IV. The Special Verdict Form Failed to Include Factual Issues Necessary to Allow

the Trial Court to Conclude that Primary Assumption of Risk Applied

Plaintiff argues that “[u]pon finding Plaintiff was a nonparticipant in any sports activity, the primary assumption of risk defense became inapplicable” and, as a result, rather than being directed by the special verdict form to answer question 4 (the reckless conduct standard for purposes of primary assumption of the risk) the jury should have been directed to answer question 5 which addresses whether defendant was negligent. In essence, plaintiff challenges the special verdict form as contrary to established law. Defendant responds that plaintiff’s legal premise (i.e., that the defense is only available to coparticipants) is faulty because case law has applied the defense in the baseball context to persons who were not participants in the sport but merely spectators at the game or in the field of play. In reply to defendant’s argument, plaintiff points out that there was no finding of fact made by the jury on the special verdict form that plaintiff was either a spectator or in the field of play, and therefore the trial court could not have permissibly concluded, on the basis of the jury’s preliminary findings of fact, that primary assumption of the risk applied on those hypothetical grounds. As plaintiff’s counsel argues: “The Special Verdict form did not ask the jury whether Plaintiff was in a ‘field of play’ or whether Plaintiff was a ‘spectator,’ and the jury made no such determination. [Therefore,] [t]his Court cannot possibly deny Plaintiff’s right to a fair trial by speculating as to what the jury did or did not believe.” As explained more fully below, we believe that plaintiff is correct.

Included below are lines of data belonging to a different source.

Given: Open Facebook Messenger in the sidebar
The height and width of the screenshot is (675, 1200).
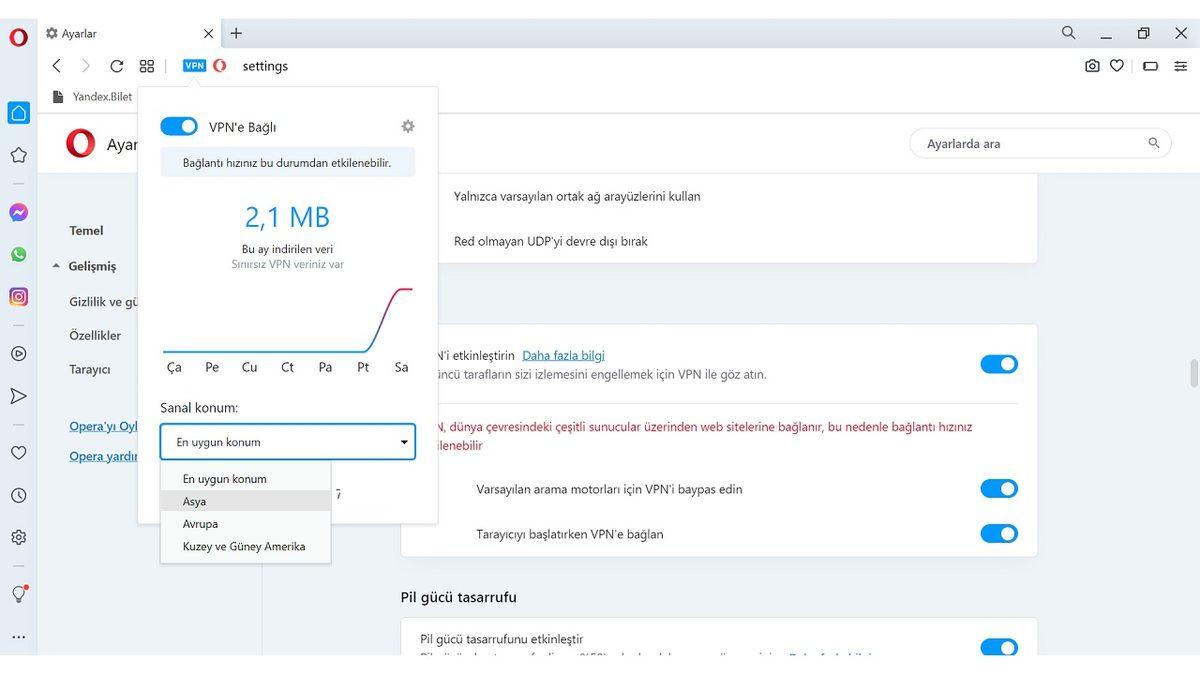Looking at the screenshot, I should tap(18, 212).
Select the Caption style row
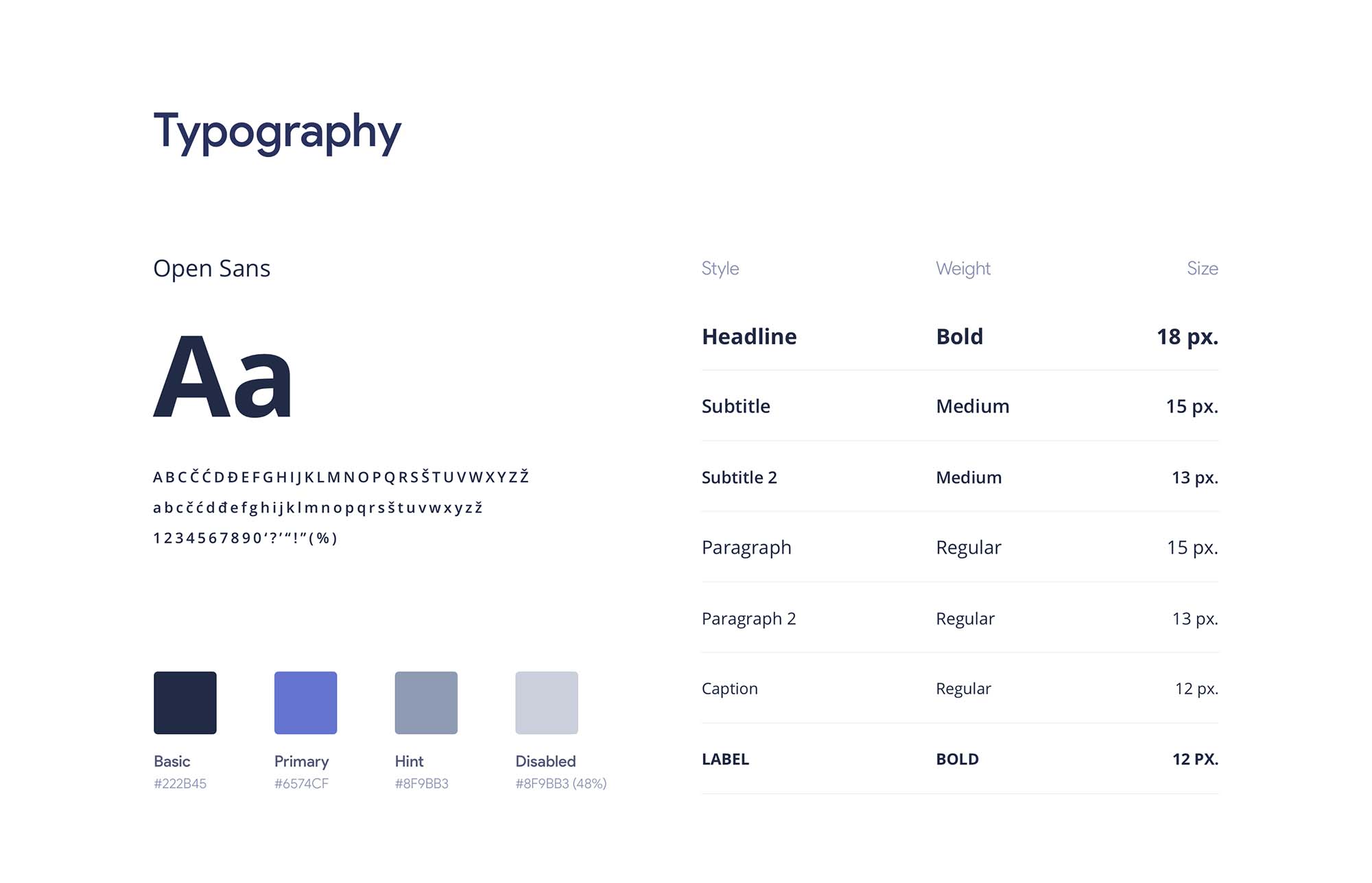1372x883 pixels. 960,688
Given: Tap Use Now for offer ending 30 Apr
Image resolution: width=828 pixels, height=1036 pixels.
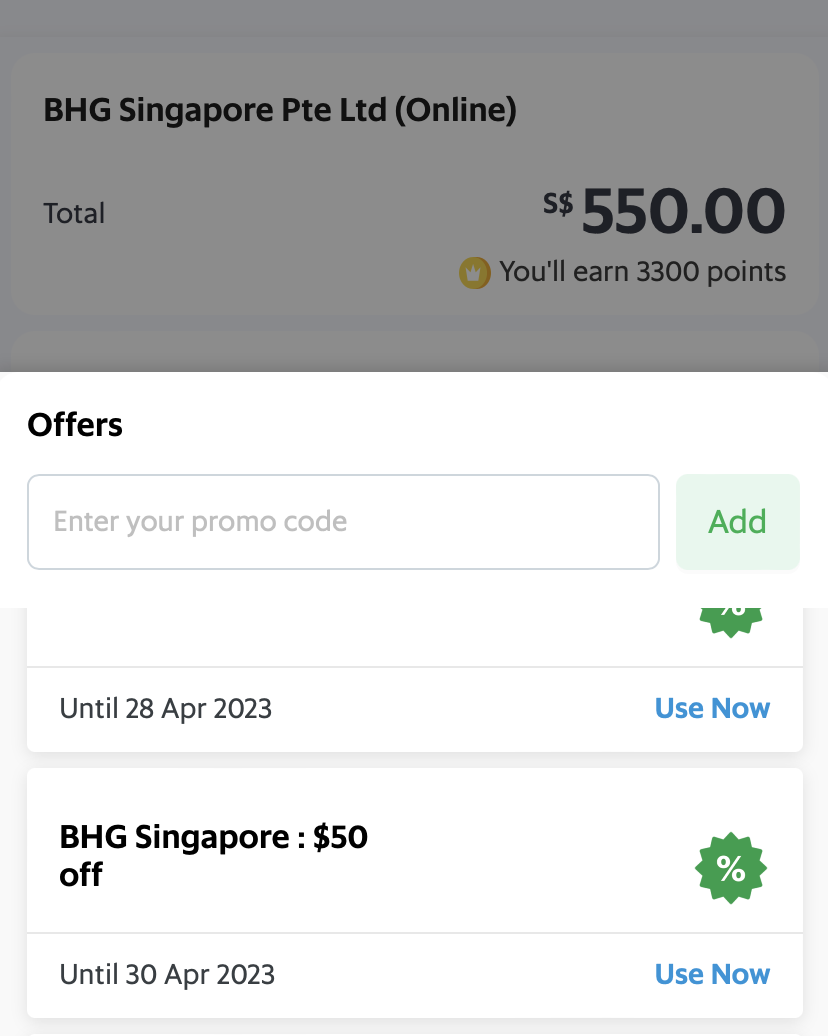Looking at the screenshot, I should 712,975.
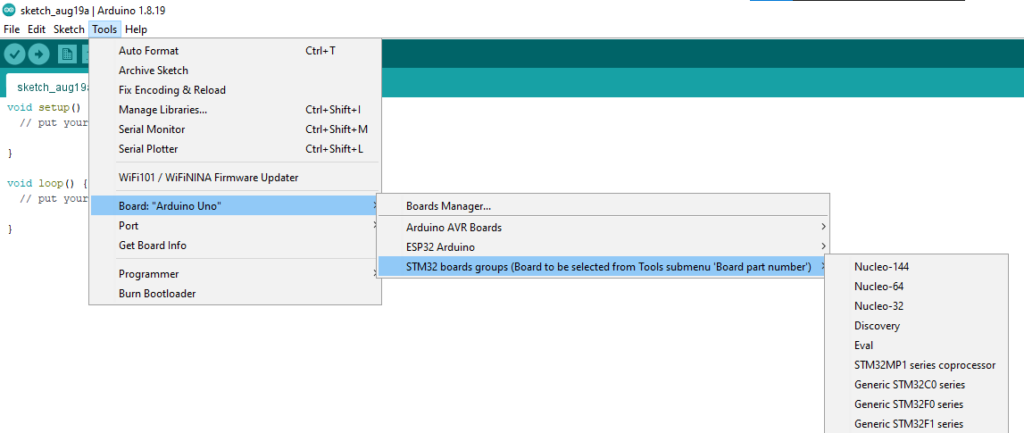Expand the Port submenu
1024x433 pixels.
coord(128,226)
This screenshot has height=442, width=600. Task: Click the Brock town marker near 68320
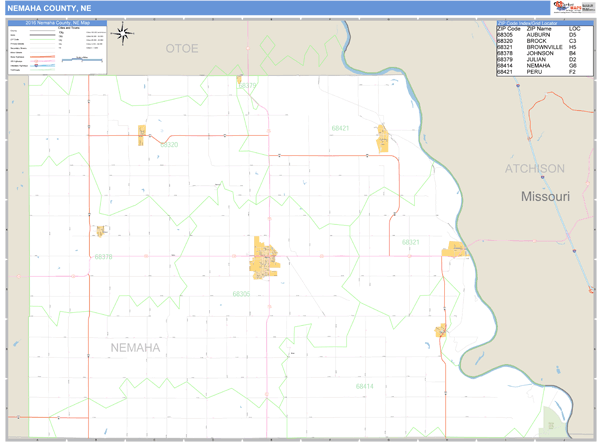[142, 131]
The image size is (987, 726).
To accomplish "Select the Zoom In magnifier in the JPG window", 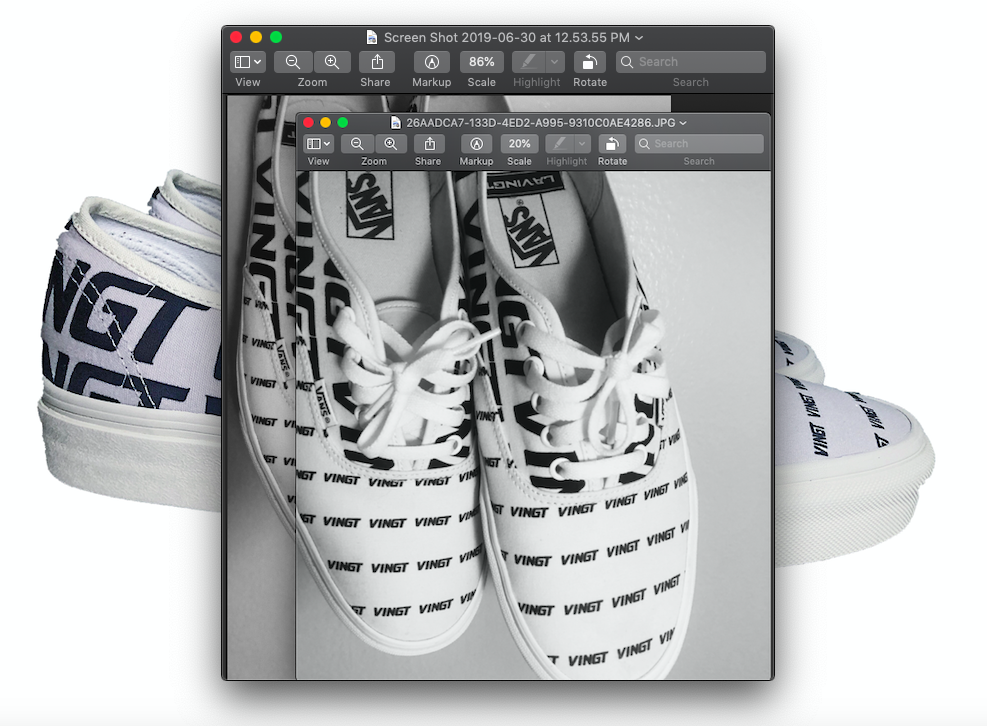I will pos(390,144).
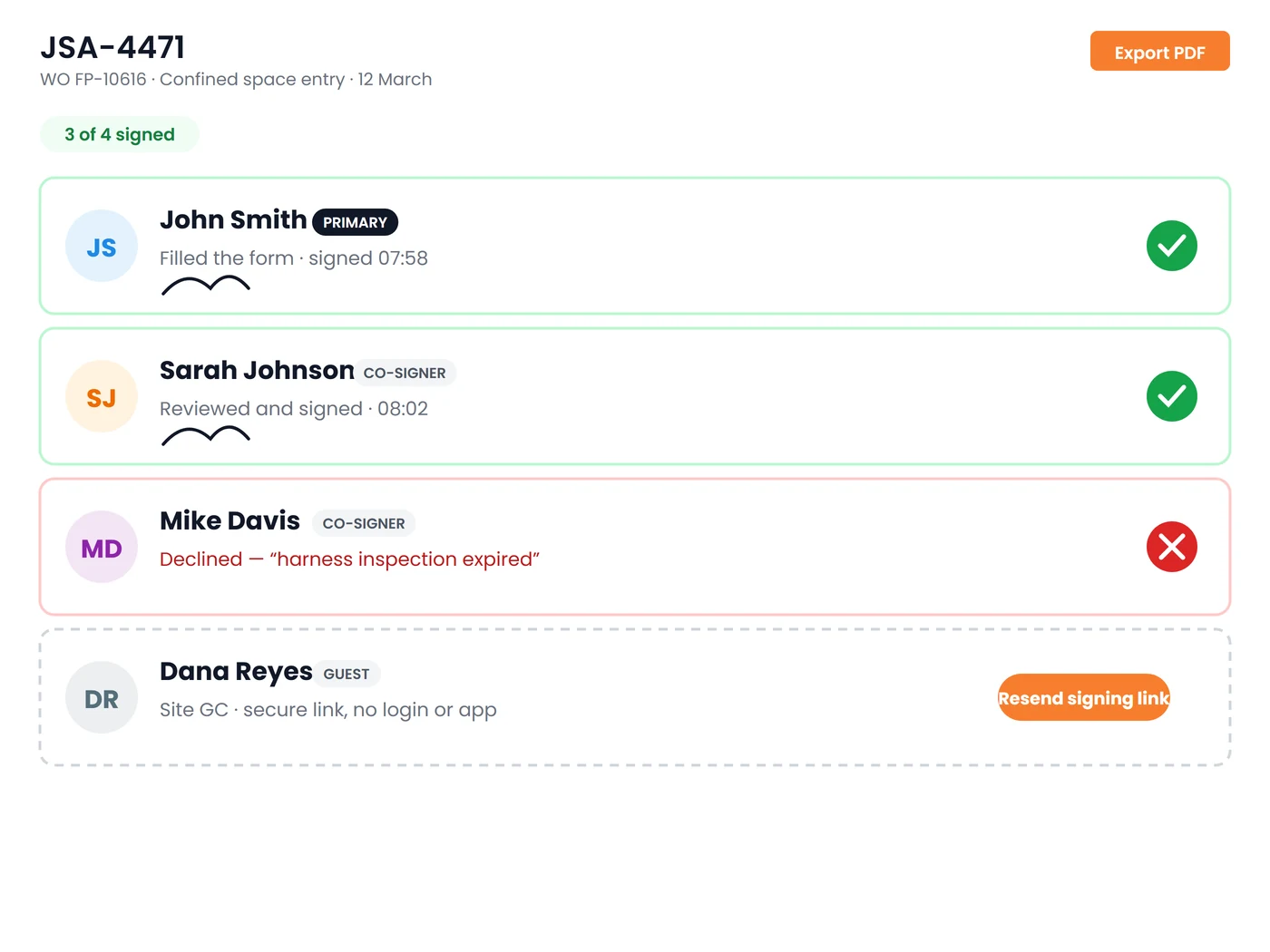This screenshot has height=952, width=1270.
Task: Click Mike Davis's CO-SIGNER badge
Action: [364, 523]
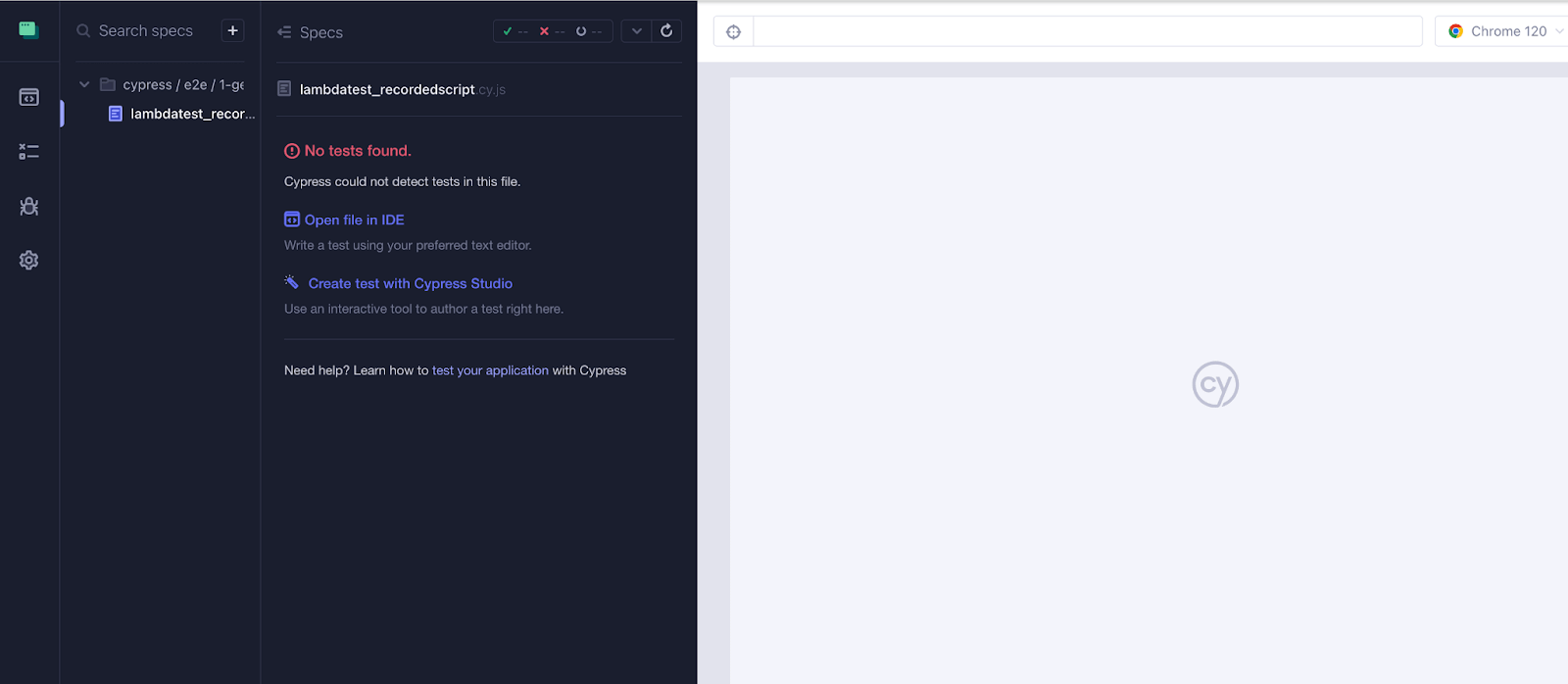Viewport: 1568px width, 684px height.
Task: Collapse the cypress / e2e folder
Action: (x=84, y=85)
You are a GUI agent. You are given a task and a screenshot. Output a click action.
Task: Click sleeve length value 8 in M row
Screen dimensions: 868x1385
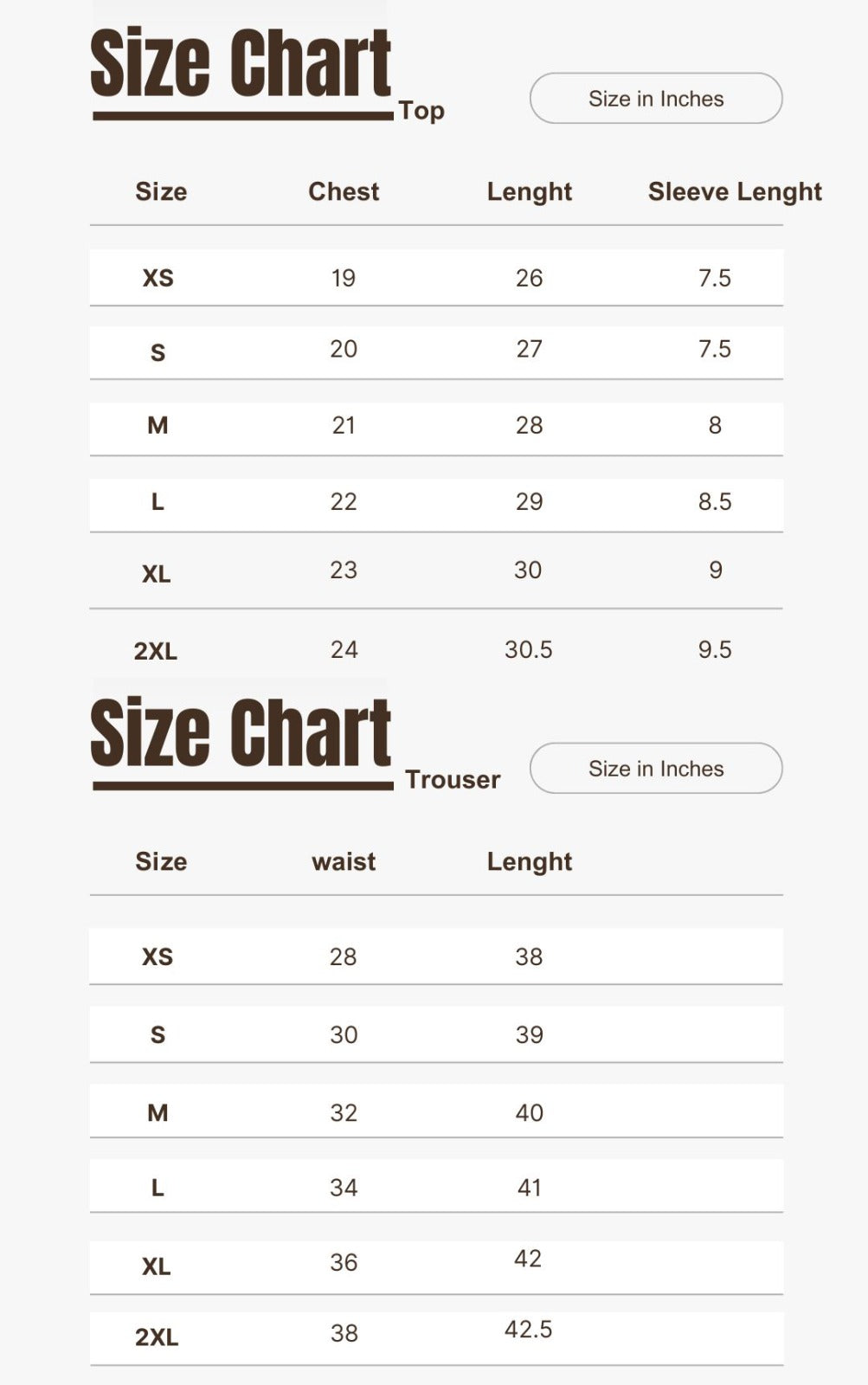[715, 425]
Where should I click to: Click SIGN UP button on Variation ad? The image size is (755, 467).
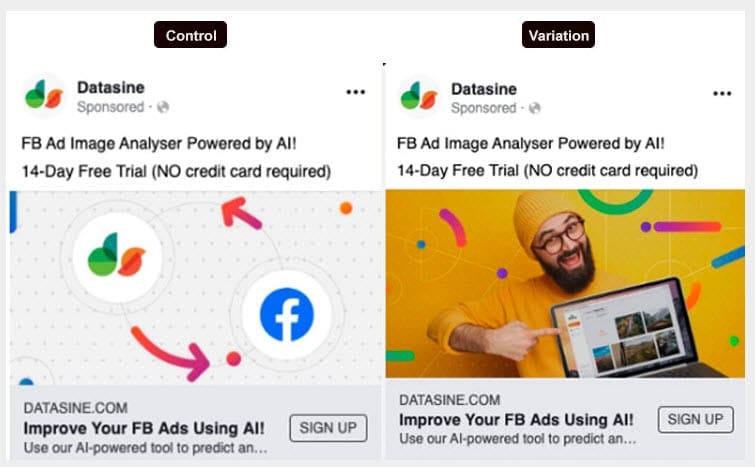696,419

In broad terms, the issue before us may be characterized as whether the trial court correctly concluded, based on the particular findings of fact set forth in the special verdict form, that primary assumption of the risk was applicable in this case. However, in view of plaintiff’s argument that the special verdict form improperly directed the jury to apply the standard applicable to primary assumption of the risk, we believe the issue is more precisely framed as whether the special verdict form was fatally defective in failing to include essential controverted issues that had to be found by the jury in order for the trial court to resolve the question of whether primary assumption of the risk was applicable. The fundamental problem, as alluded to above, is that the jury was never asked to make findings on whether plaintiff was either a spectator or in the field of play.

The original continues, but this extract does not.